“What do you do for a living?” It’s one of the first questions anybody asks upon meeting somebody new. It’s arguably the most socially acceptable icebreaker in the U.S., but what a terrible way to start off a new relationship. By making this one of the first (if not the very first) question we ask of someone upon meeting them for the first time, we are, as a culture, universally implying the single most important/interesting thing about another person is the job they do. A 2013 Gallup poll revealed that a whopping 70% of Americans are “disengaged” from their jobs. This is a very bizarre way to start off a new potential relationship considering we often don’t believe our jobs are the most interesting thing about ourselves.
Take active notice of this phenomenon next time you are in any scenario where you are meeting new people. See how long it takes for one of you to bring up careers.

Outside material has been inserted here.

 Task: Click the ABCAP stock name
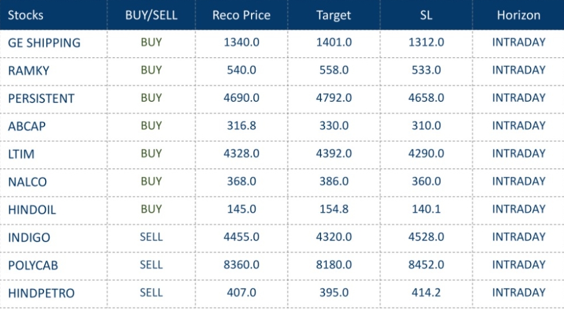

I am carving out a new identity for myself right now. For the last five and a half years, my identity was “anonymous, replaceable cog in a large technology company.” Nobody batted an eye at that, of course. I earned a large salary working at a respectable organization. I even had an inscrutable job title that led people to assume I was smart and important. I quit that job to become a full-time dad because I was not among the 30% who got fulfillment out of their careers. My job was a little more meaningless way to fill more than a third of my daily life while drawing a paycheck. Now that tell people I’m a full-time dad? The reaction is much different.
A thought experiment
What would a ten-minute conversation with somebody you just met at a dinner party sound like if you refused to talk about work? What are some icebreaker topics you would use, and how would your conversational partner react? Here are some possibilities:
Do you have any kids?
This is the obvious alternative to the “what do you do for a living?” question, and why not? If I’m not going to talk about my job to you, then I can, at least, talk about family. The good news is if the answer is “yes,” it gives a good common-ground set of discussion topics: parenting, education, finance, and on and on.
If the answer is “no, I don’t have children,” it kind of stops the conversational thread in its tracks.
What’s your favorite movie/book/restaurant?
These sound like questions you’d ask about 15 minutes into a first date. It’s all low-hanging fruit on the Small Talk Conversational Tree, but some people don’t really engage in these topics like I might. Personally, I can expound on the terrifying implications of The Truman Show for hours. How, for instance, the lighthearted nature of the subject matter actually makes for a far more horrifying worldview that our society’s constant need for distraction means it’s acceptable to destroy an individual’s free will to feed our insatiable entertainment appetite. And maybe you’d find that thread interesting, and even proffer an opinion of your own.
I’m similarly happy to talk about Kurt Vonnegut’s bibliography or John Gorham’s mini-restaurant empire in Portland.
Equally likely, though, the answer is something along the lines of “Oh, I don’t really have a favorite,” or, “There are so many I like,” because the topic is not that interesting to you. Mildly entertaining, perhaps, but not enough to sustain a conversation beyond a few minutes.
Where did you grow up?
Biographical questions are good ways to get other people talking about themselves. And people looooove to talk themselves. The problem is if you ask me this you have to sit and listen to me talk about Phoenix, Arizona. Which, fine for me, but for you? Zzzzzzzzzz……
What do you think about Donald Trump/Bernie Sanders?
Ah, politics, one of the third rails of polite conversation. You get yourself into this topic, and you’re either in lock-step agreement, or you’re nodding your head and not saying much because you don’t want to get into a fight with somebody you just met. And let’s just avoid the religious topics, shall we?
What’s your favorite season of “Survivor?”
I think the most likely response to this question is “wait, that island reality show where people get voted off? That’s still on?” Then slightly horrified amusement when they follow up with, “and you actually watch that show?”
You could replace this with any niche interest you have, a high-risk/high-reward strategy. If I ask and somebody comes up with an actual answer, I may have just made a friend for life. The worst thing that could happen is they think you’re not worth talking to for bringing up such a subject, which, let’s face it, is kind of the point. I’m really not all that scared of a little awkward silence.
My answer, by the way, is Pearl Islands.
The thing is not everybody is a great conversationalist. You may rip through your store of icebreakers in under five minutes before coming to the inevitable clunker of “What do you do for a living?” It’s a hard habit to break, such an easy conversational topic. But one day I hope I get to the point where I never ask this question of anyone.